Now we can run a *cross_validate* function to trigger calculations:

```
mean_rmse, rmse_list = cross_validate(working_data, get_split, train_model, get_rmse, workflow)
print('Average RMSE: ', mean_rmse)
print('RMSE list:', rmse_list)
```

Next, we subtract the mean RMSE from each prediction our model produced. Then, we recalculate the RMSE for the model.

```
predictions_new = predictions - mean_rmse
RMSE_new = sqrt(mean_squared_error(Y_test2_inverse, predictions_new))
print('Test GRU model RMSE_new: %.3f' % RMSE_new)
```

We can see, that the RMSE has been reduced significantly. This means that our experiment was successful. On the plot below you can see the difference between the predicted and true test labels.

```
trace1 = go.Scatter(x=Test_Dates, y=Y_test2_inverse, name= 'Actual Price',
line = dict(color = ('rgb(66, 244, 155)'),width = 2))
trace2 = go.Scatter(x=Test_Dates, y=predictions_new, name= 'Predicted Price',
line = dict(color = ('rgb(244, 146, 65)'),width = 2))
data = [trace1, trace2]
layout = dict(title = 'Comparison of true prices (on the test dataset) with prices our model predicted, by dates',
xaxis = dict(title = 'Date'), yaxis = dict(title = 'Price, USD'))
fig = dict(data=data, layout=layout)
py.iplot(fig, filename='results_demonstrating2')
```

Let's calculate a symmetric mean absolute percentage error ( SMAPE). It will show how good our predictions are in percentage. We define function *symmetric_mean_absolute_percentage_error*, which will perform all necessary calculations.

```
def symmetric_mean_absolute_percentage_error(y_true, y_pred, epsilon = 1e-8):
return np.mean(np.abs(y_pred - y_true) / ((np.abs(y_true) + np.abs(y_pred))/2 + epsilon)) * 100
SMAPE = symmetric_mean_absolute_percentage_error(Y_test2_inverse, predictions_new)
print('Test SMAPE (percentage): %.3f' % SMAPE)
```

We can see that our SMAPE is less than 1%, which means that the error of our model is very small.

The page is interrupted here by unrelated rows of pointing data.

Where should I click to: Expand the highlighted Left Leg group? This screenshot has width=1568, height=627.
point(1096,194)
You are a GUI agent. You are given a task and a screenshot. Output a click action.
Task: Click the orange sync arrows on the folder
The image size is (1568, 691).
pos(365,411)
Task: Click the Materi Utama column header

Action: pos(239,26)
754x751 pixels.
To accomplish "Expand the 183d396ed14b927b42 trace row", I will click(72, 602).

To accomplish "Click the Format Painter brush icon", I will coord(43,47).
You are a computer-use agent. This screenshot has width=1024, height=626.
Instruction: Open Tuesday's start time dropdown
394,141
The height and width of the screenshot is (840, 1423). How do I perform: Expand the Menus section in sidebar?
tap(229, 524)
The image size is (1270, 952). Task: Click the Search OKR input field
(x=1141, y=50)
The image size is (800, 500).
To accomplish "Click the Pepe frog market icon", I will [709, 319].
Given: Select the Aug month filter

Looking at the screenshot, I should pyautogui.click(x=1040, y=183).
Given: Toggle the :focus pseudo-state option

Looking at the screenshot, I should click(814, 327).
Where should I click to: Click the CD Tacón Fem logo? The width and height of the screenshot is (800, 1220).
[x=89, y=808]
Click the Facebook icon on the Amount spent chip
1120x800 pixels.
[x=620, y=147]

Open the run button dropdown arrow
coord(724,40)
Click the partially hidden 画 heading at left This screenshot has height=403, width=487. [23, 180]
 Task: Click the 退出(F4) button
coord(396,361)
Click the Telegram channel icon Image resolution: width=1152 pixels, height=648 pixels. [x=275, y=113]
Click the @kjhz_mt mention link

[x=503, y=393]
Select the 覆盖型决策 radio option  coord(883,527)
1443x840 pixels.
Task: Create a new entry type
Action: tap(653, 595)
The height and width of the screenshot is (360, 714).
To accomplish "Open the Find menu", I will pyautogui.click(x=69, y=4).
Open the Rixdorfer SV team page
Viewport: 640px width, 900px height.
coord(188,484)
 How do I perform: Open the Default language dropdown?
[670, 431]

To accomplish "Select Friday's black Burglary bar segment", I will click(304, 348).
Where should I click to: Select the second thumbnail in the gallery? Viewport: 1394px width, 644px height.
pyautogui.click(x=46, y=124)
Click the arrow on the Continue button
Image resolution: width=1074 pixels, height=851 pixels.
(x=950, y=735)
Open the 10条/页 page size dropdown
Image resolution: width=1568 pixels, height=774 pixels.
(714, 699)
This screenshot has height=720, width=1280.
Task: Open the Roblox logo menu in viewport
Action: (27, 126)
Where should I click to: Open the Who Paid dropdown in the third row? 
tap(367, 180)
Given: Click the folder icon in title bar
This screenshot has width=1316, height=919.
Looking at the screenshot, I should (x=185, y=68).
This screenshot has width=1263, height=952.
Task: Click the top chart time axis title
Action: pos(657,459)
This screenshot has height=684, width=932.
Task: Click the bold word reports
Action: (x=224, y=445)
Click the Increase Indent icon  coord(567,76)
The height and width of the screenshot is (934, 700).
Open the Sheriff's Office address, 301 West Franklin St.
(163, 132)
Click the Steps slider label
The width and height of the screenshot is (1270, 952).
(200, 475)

In this notebook, we trained the 2-layers Long Short Term Memory Neural Network as well as Gated Recurrent Unit Neural Network using Bitcoin Historical Data. These models can be used to predict future price movements of bitcoin. The performance of the models is quite good. On average, both models considered here, makes an error measured only in tens of USD.